Ngen.exe を使用してインストールしたプログラムの起動を高速化
環境
- Visual Studio
-
- Visual Studio Community 2017
- Visual Studio Community 2019
- WiX Toolset
- 3.11.2
※他のバージョンでも動作しますが未確認です
はじめに
.NET Framework アプリケーションは Ngen.exe を使用することによってネイティブイメージを作成しインストールを行い、 起動や実行速度を高速化させることができます。
しかし、ネイティブイメージを作成するためにはアプリケーションを実行する環境で Ngen.exe を使用する必要があり 前もってイメージ化したものを配布することはできません。そのため、Ngen.exe をユーザーに手動で実行してもらうか インストール時に実行する必要があります。
ここでは WiX の設定で対象の exe または dll に対してインストール時に Ngen.exe を実行するための手順について説明しています。
なお、Ngen.exe は .NET Framework アプリケーションに対してのみ有効であり、もともとネイティブアセンブリであったり .NET Core アプリケーションに対しては使う意味はありません。
事前準備
- WiX でのインストーラー作成が出来ているものとします。
ライブラリ参照の追加
WixNetFxExtension.dll を参照に追加します。

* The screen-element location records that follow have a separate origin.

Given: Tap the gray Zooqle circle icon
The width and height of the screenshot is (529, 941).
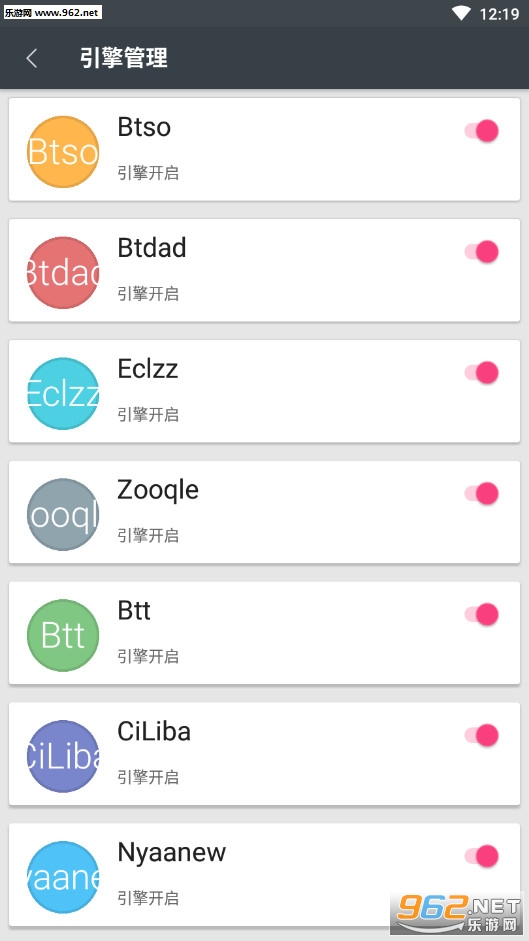Looking at the screenshot, I should point(63,514).
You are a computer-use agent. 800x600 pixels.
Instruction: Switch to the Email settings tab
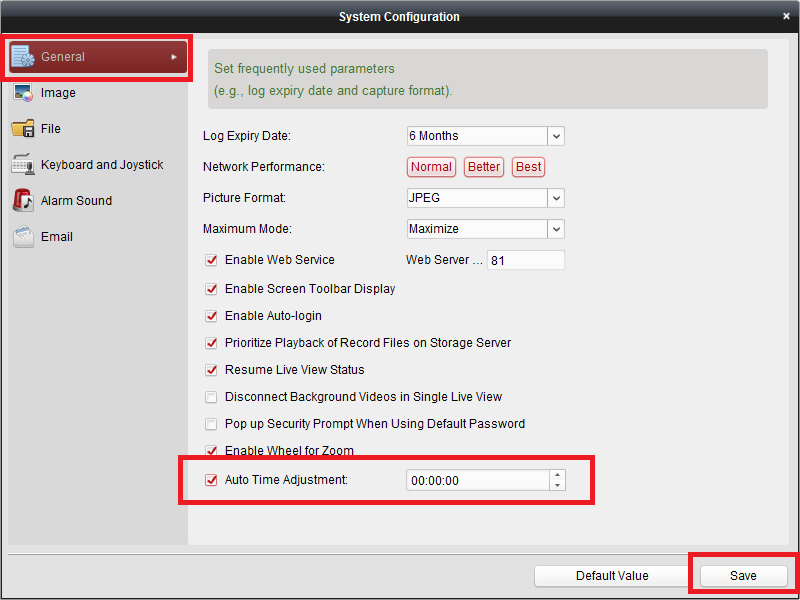[57, 237]
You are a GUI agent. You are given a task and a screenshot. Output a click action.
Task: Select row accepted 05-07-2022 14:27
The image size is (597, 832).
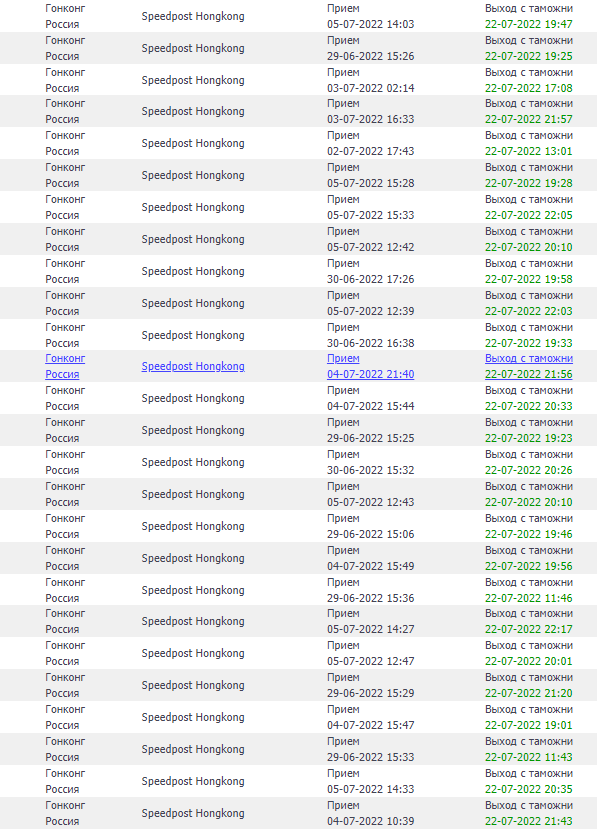tap(298, 621)
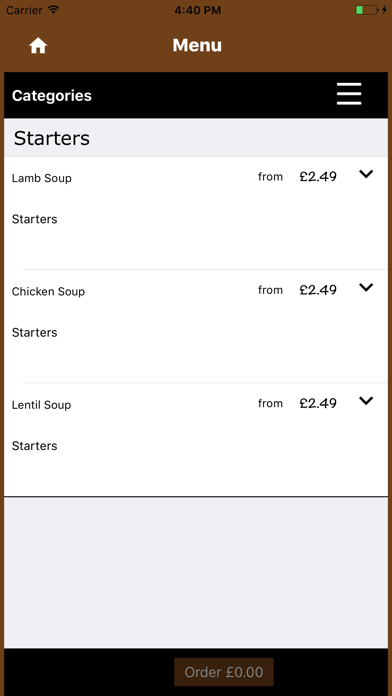Viewport: 392px width, 696px height.
Task: Select the Categories bar label
Action: [51, 95]
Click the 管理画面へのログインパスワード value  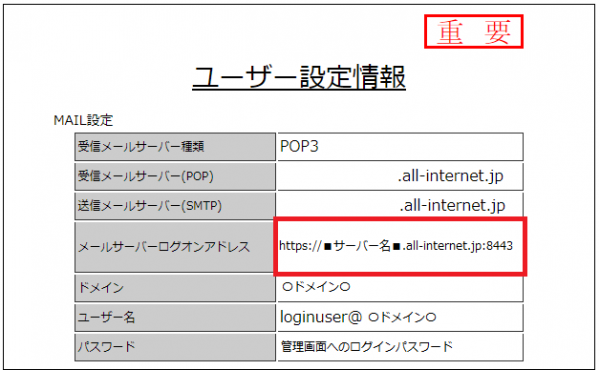367,347
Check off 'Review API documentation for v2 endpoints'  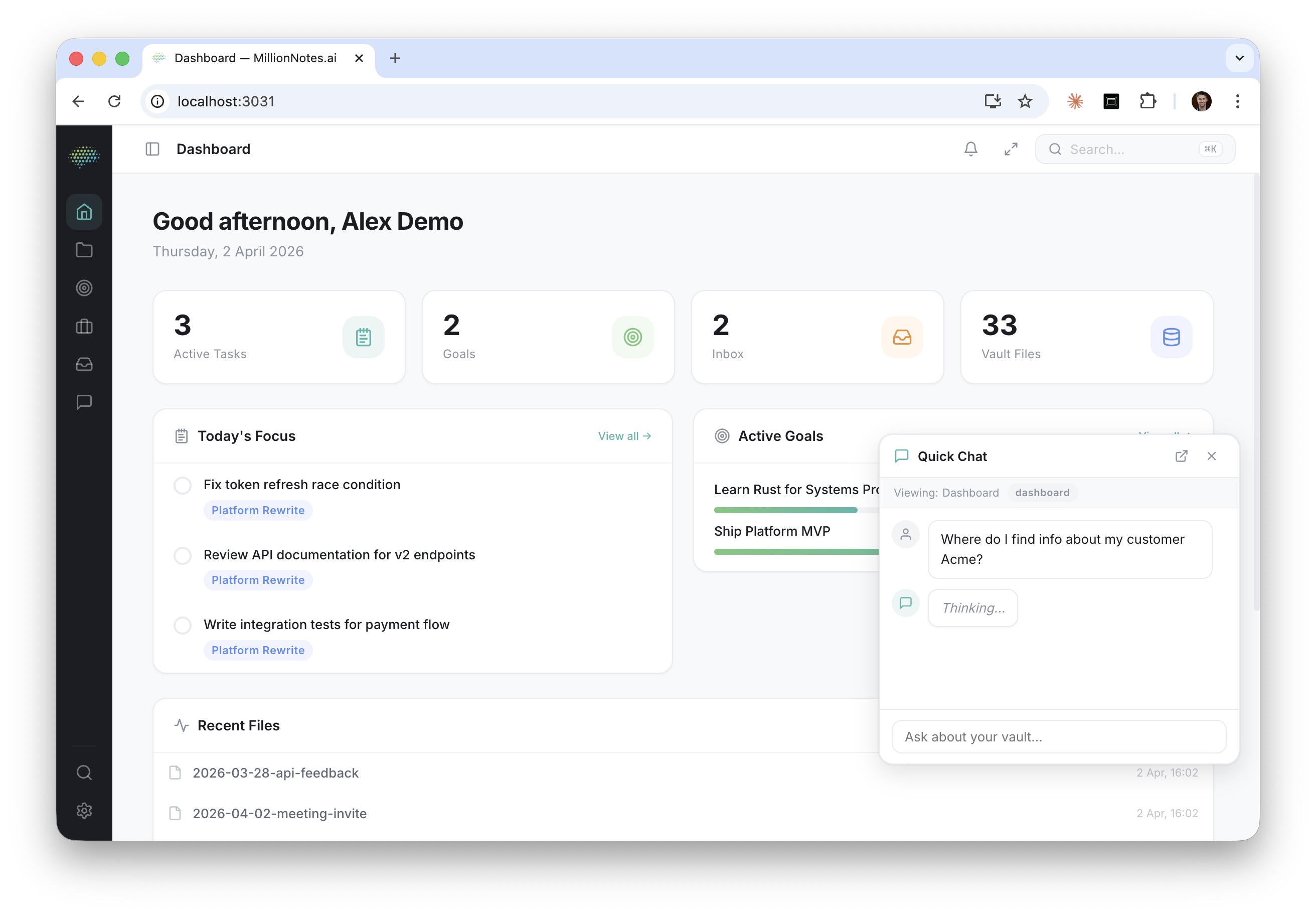tap(182, 555)
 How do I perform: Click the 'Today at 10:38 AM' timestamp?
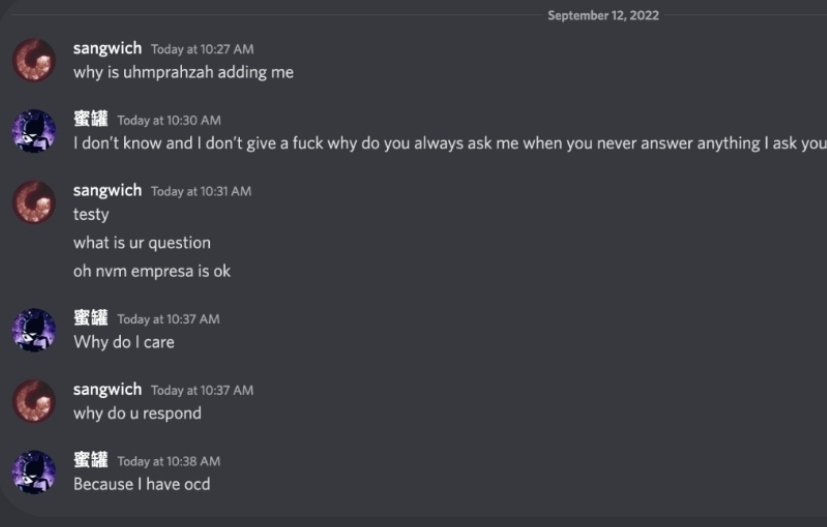168,461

フォルダパスは「C:\Program Files (x86)\WiX Toolset v3.11\bin」です。
Product.wxs の編集
Ngen.exe を実行するファイルに対して設定を追加していきます。
Wix/@xmlns
NetFxExtension の名前空間を追加します。
<?xml version="1.0" encoding="utf-8"?>
<Wix xmlns="http://schemas.microsoft.com/wix/2006/wi"
xmlns:netfx="http://schemas.microsoft.com/wix/NetFxExtension">
ネイティブイメージを作成するコンポーネント(ファイル)へのパラメータ追加
対象のファイルの子の要素に netfx:NativeImage を追加します。
<Component Win64="yes" Id="OGGVORBISPROJECT.DLL" DiskId="1" Guid="6A1D2FD8-9FA7-40D5-A0EA-356268B3C0B4">
<File Id="OGGVORBISPROJECT.DLL" Name="OggVorbisProject.dll" Source="LittleSaviorTrial\Dll\OggVorbisProject.dll">
<netfx:NativeImage Id="NGEN_OGGVORBISPROJECT.DLL" Platform="64bit" Priority="0"/>
</File>
</Component>
Ngen.exe の性質で exe や dll が他の dll を参照(依存)している場合は参照元の exe や dll のみを指定すれば OK です。 例えば A.exe が B.dll を参照している場合は A.exe のみに NativeImage の設定を行うと B.dll も自動的に対象となります。
ただし、A.exe が実行後に動的に Assembly.Load などを使用して B.dll を読み込む形の場合、B.dll は依存関係ではないので A.exe に Ngen.exe を使用しても B.dll はコンパイルされません。この場合は B.dll にも NativeImage の設定を行います。
@Id
ネイティブイメージの識別名です。他の Id と重ならないようにしてください。
@Platform
「32bit」「64bit」「all」のいずれかを指定します。 インストールするアプリケーションが 32bit か 64bit かで設定を変更してください。 all にすると両方のネイティブイメージが作成されますので、「Any CPU」のような実行状態に応じて切り替わるライブラリなどに指定します。
@Priority
インストール時に Ngen.exe を実行するタイミングです。0~3 を指定できますが、詳しくは公式サイトを参照してください。
まとめ
インストーラーを作成後、インストールに成功するとネイティブイメージが作成され assembly フォルダに登録されていることが確認できます。